Top of Excerpted passage
Nothing happens on off-loaded sites yet once world gen is over. There will be peaceful interactions during play once we are further through this series of releases, then the army stuff is after that, which will include megabeast/night creature/bandit/etc. actions.
1. What about necromancers will allow them to raise things? Will they make some sort of magic object which simply raises any dead in the area? Will they use some sort of nebulous power thats inherent to them? Will they be somehow able to raise themselves if they die, such as a Lich.
2.Will the necromancers make only one kind of dead or will there be multiple types with different duties, something like a ant nest. Will there be ghouls which scavenge the dead, living meat wagons to carry them, hulking flesh golems for combat, living pipe organs broadcasting the arrival of undead armies, etc, or just a wave of zombified woodland creatures?
3. Is it possible that the leader of a dwarven civ, perhaps the king at your fortress even, might become a necromancer while you're playing? What would happen if they did? Would they suddenly just become an enemy while standing in your fort and promptly get slaughtered, would they run off and disappear off screen before returning years later with an undead horde, or would they remain in power and you would just have what amounts to an invincible population in which any member who died was raised almost immediately.
4. Now that we have the general raise dead curse effect, will it be possible that this effect is placed on artifacts or items? Ie, that Shiny blue sword found down in the Curious structures near the bottom of the world might have the unfortunate effect of raising your enemies to try to kill you over and over.
1. They learn the secret, and then they can do it at will. Magicky system type stuff like costs/conditions etc. will be put on over time. All I have now is whether or not it needs a line of sight and a range.
2. It'll depend on what the generator ends up doing. In the example they just raise corpses right now.
3. It's not possible right now.
4. Perhaps at some point, but I haven't done anything with existing artifacts.
You talked on the dev page about adventurers interrogating bad guys for information. While I understand that's a ways off, could that theoretically work for magical secrets?
There's a tag, and I'm not sure if it'll stay or be used yet, but it basically says if the secret is recordable in a way that non-deity people can understand. In that case, pumping people for secret knowledge would be fair when we get there, I think. A wizard game we made some years back focused in part on the different wizards torturing each other for information, so I expect it at some point.
The absence of a 'jungle' biome have puzzled me a long time. Surroundings like "Polluted", "No-Gravity" and "Irradiated"(magically, that is) might be a bit out-of-place, but still possible to mod in.
In the future, are you planning on implementing other kinds of biomes and surroundings?
The tropical moist broad leaf forest or whatever is the traditional "jungle" biome. There's a general coverage of biomes as far as I am aware of them, though there are many specific things that aren't addressed. As far as weird effects go, the regional interaction stuff is an initial step toward that, but I'm not going to do much with that for now.
With this... would it be possible to easily add an init option or worldgen parameter to re-enable dwarves embarking on top of other people's sites? I'm curious whether this would make the game respond 'properly' now if dwarves try to embark on a dark fortress or somesuch, making for something interesting.
Bottom of Excerpted passage
Task requirements:
A: Decide whether each statement agrees with the Q&A passage on necromancers and world generation. Answer yes or no for each, and quote the words that decide it.
(i) At present, nothing happens on off-loaded sites once world generation has finished.
(ii) Necromancers must make a magic object before they can raise the dead.
(iii) It is currently possible for the king at a fortress to become a necromancer during play.
B: Transcribe the Q&A passage word for word, starting at "4. Now that" and ending at "corpses right now.".
The items on this page have no connection to the Q&A passage.
Top of Supplied data
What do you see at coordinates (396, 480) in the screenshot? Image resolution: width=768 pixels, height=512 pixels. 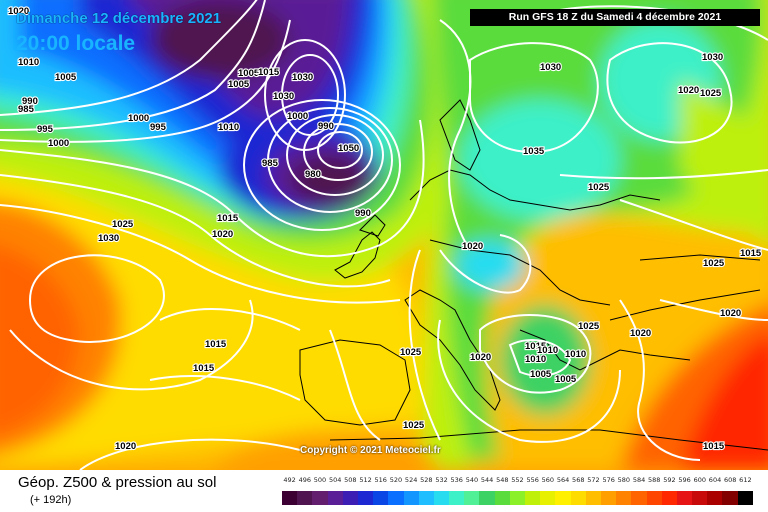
Bottom of Supplied data
Top of Supplied data
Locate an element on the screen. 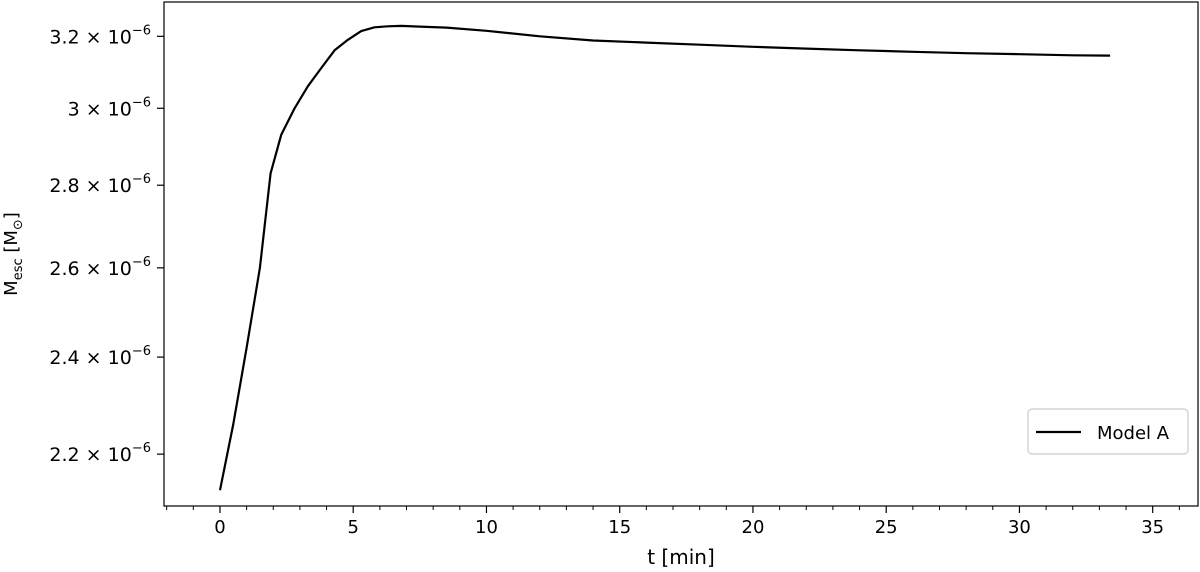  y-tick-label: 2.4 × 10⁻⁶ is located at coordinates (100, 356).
Bottom of Supplied data
Numbered responses:
A:
(i) Yes: "Nothing happens on off-loaded sites yet once world gen is over."
(ii) No: "They learn the secret, and then they can do it at will."
(iii) No: "It's not possible right now."

B:
4. Now that we have the general raise dead curse effect, will it be possible that this effect is placed on artifacts or items? Ie, that Shiny blue sword found down in the Curious structures near the bottom of the world might have the unfortunate effect of raising your enemies to try to kill you over and over.
1. They learn the secret, and then they can do it at will. Magicky system type stuff like costs/conditions etc. will be put on over time. All I have now is whether or not it needs a line of sight and a range.
2. It'll depend on what the generator ends up doing. In the example they just raise corpses right now.